**GOAL OF THE EXERCISE**
Leave the pictures out and restate each entry below word for word.

========

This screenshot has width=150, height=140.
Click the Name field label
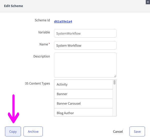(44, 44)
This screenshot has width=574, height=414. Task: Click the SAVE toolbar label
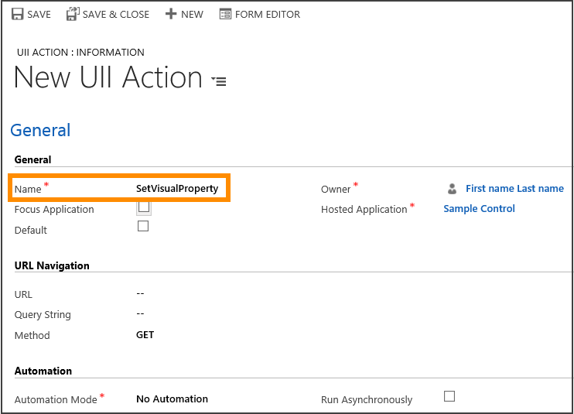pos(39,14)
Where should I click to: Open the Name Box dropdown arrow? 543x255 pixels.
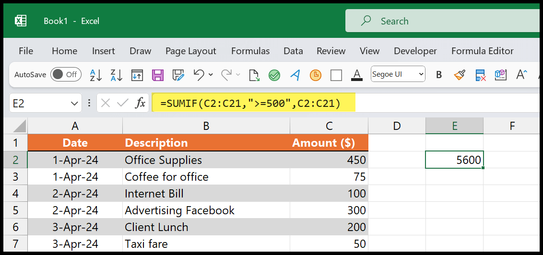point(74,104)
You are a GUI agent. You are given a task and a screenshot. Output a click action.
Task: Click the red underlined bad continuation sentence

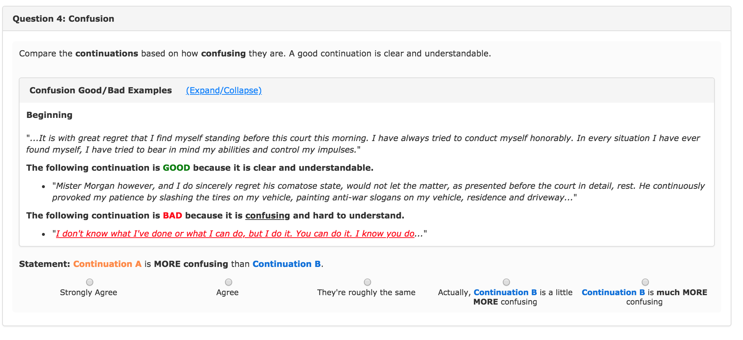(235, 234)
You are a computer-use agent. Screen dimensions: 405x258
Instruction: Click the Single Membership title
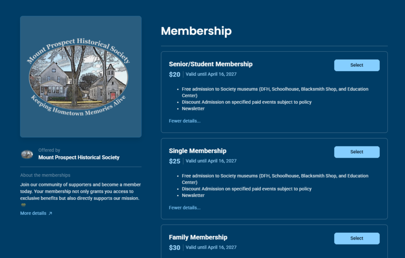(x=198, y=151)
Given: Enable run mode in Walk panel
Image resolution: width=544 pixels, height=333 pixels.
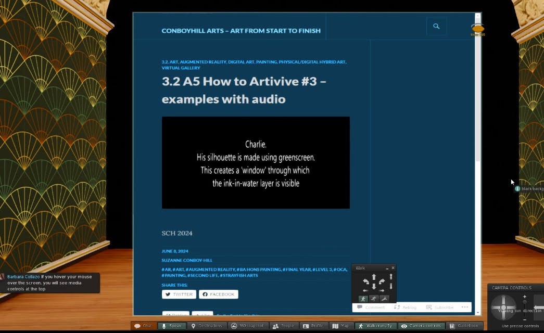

========

**TASK RESPONSE**
This screenshot has width=150, height=140.
Click the Name field label
(44, 44)
This screenshot has width=574, height=414. Task: Click the SAVE toolbar label
pos(39,14)
Where should I click to: Open the Name Box dropdown arrow? 543x255 pixels.
point(74,104)
You are a GUI agent. You are given a task and a screenshot. Output a click action.
Task: Click the red underlined bad continuation sentence

(235, 234)
You are a computer-use agent. Screen dimensions: 405x258
Instruction: Click the Single Membership title
(x=198, y=151)
Given: Enable run mode in Walk panel
Image resolution: width=544 pixels, height=333 pixels.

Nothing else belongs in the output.